### Brief
Your output should consist solely of the lines from the one holding "The height and" to the end of the records below, inclusive, reproduced exactly and free of pictures.

▬▬▬▬▬▬

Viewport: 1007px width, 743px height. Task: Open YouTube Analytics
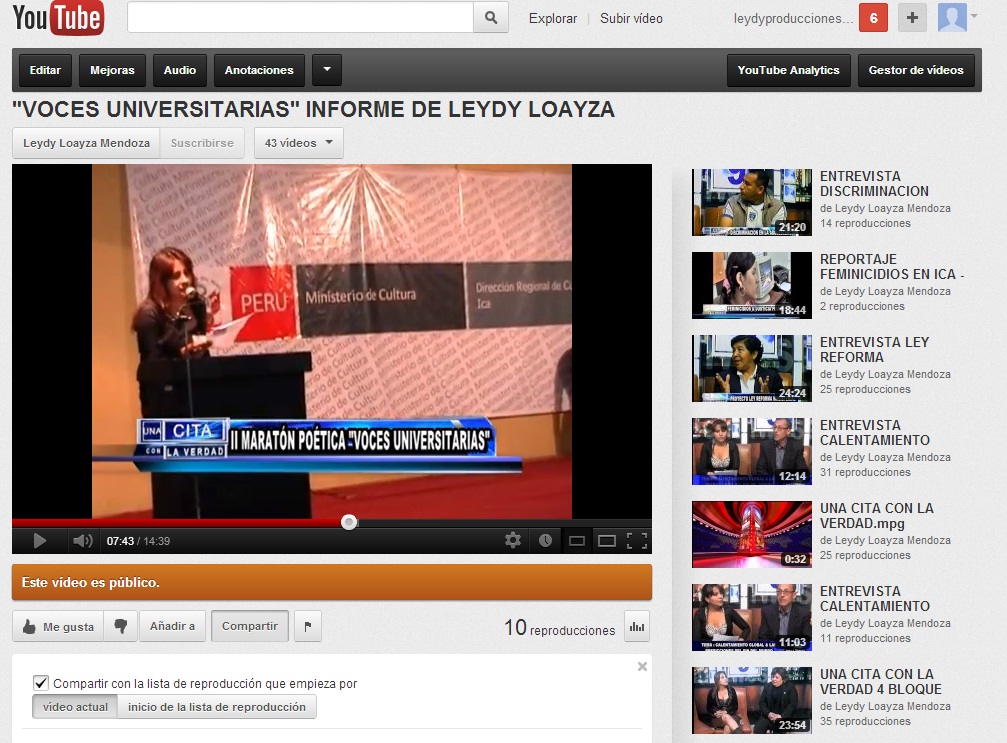click(x=788, y=70)
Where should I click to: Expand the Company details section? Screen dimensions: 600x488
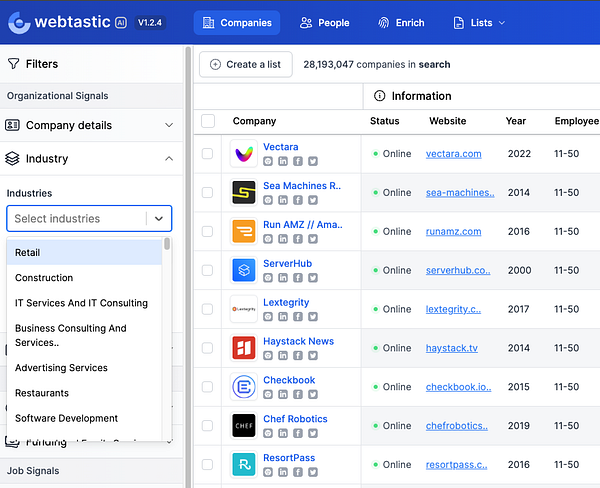(169, 125)
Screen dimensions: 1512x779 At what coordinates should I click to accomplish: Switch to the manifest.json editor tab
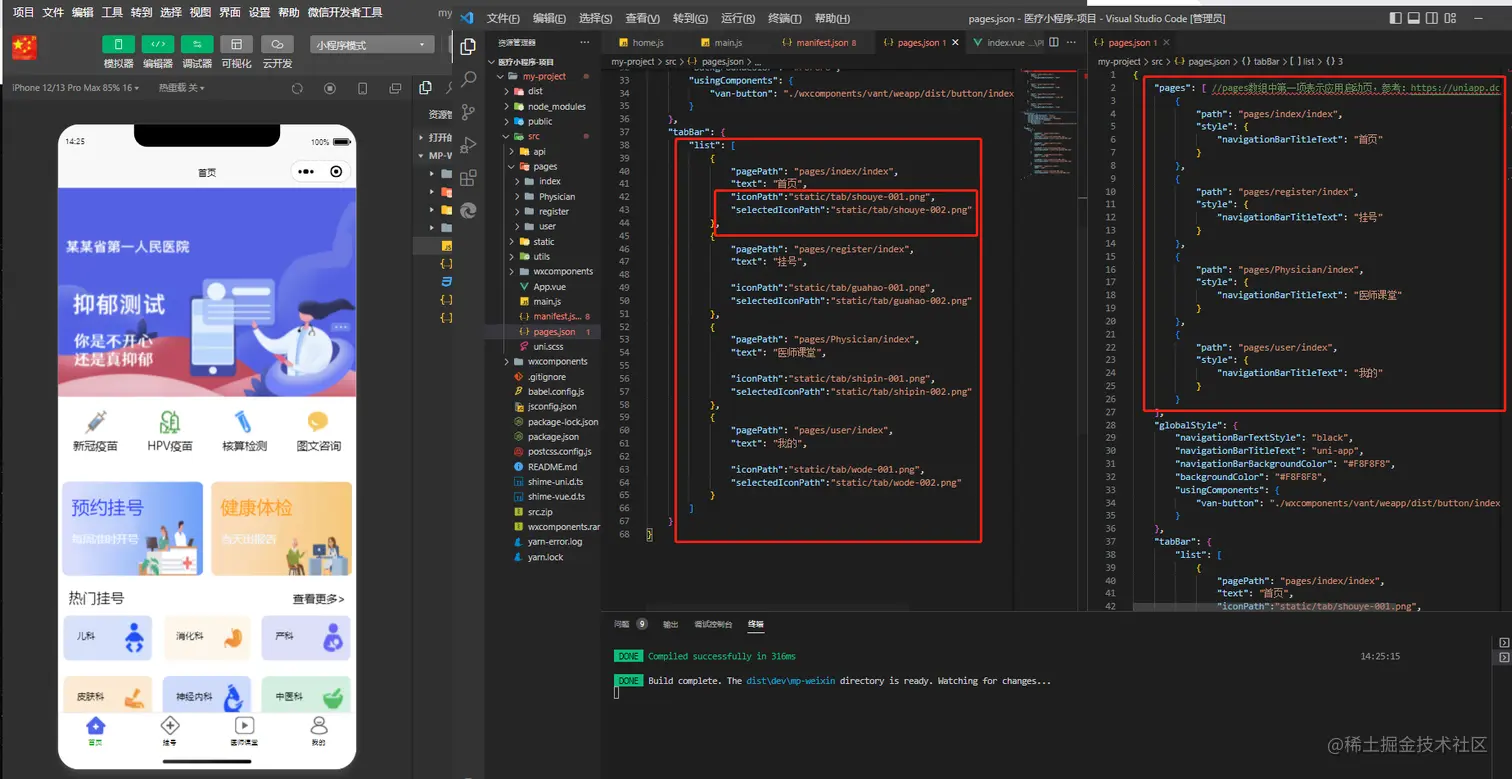(x=820, y=43)
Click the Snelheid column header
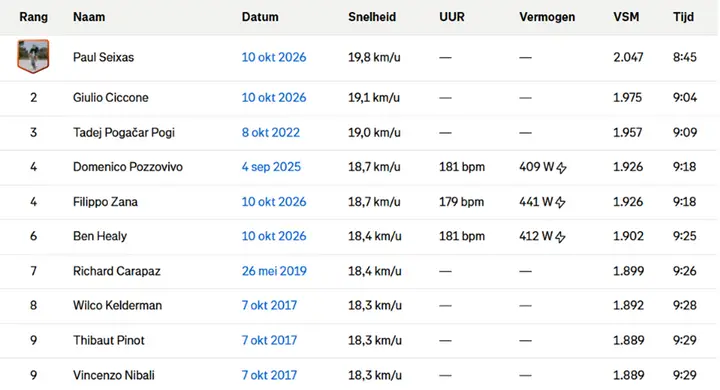 pyautogui.click(x=372, y=17)
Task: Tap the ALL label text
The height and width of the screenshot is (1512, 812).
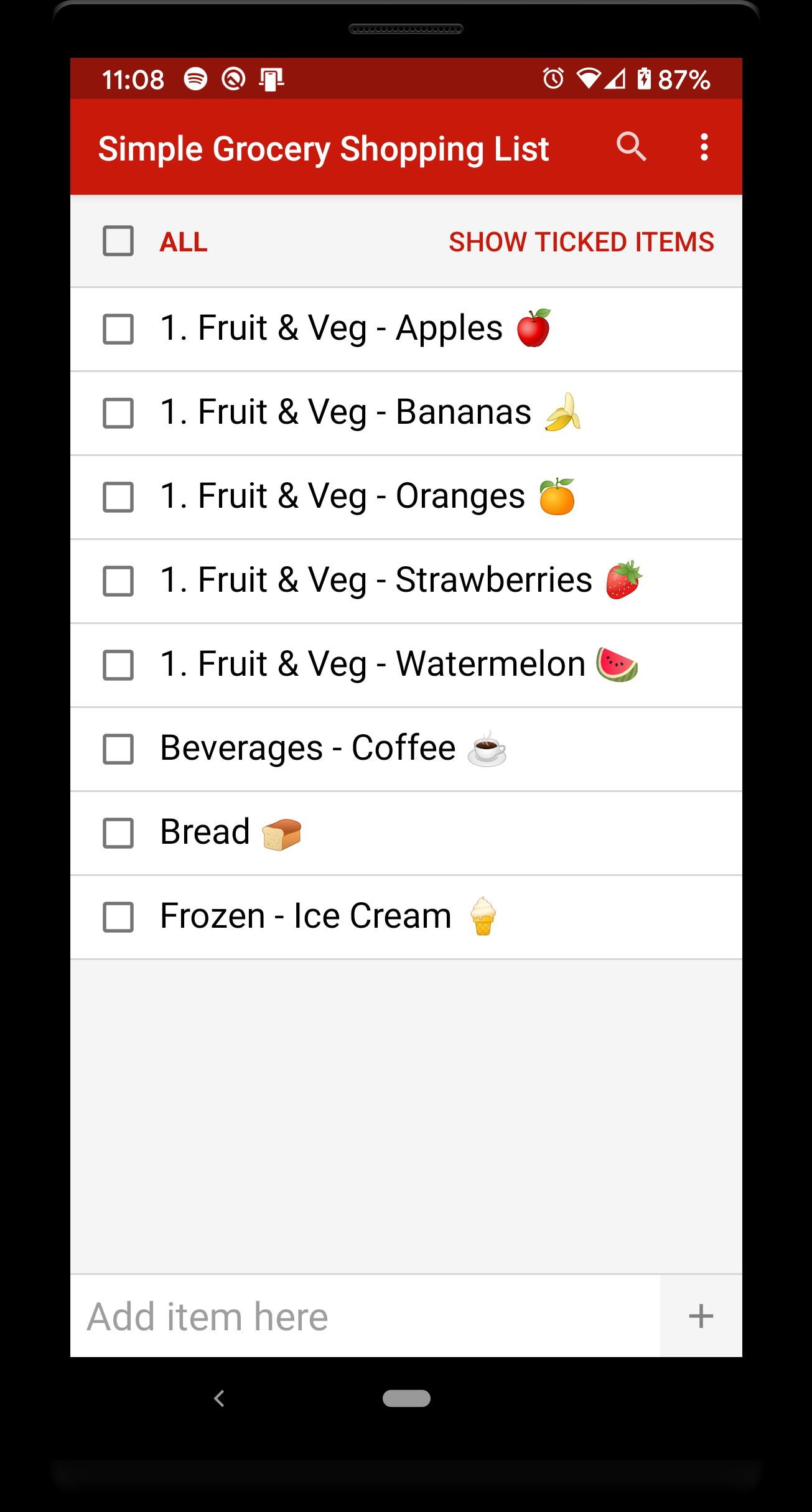Action: coord(184,242)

▬▬▬▬▬▬

### Result for this task
The height and width of the screenshot is (1512, 812).
Action: coord(184,242)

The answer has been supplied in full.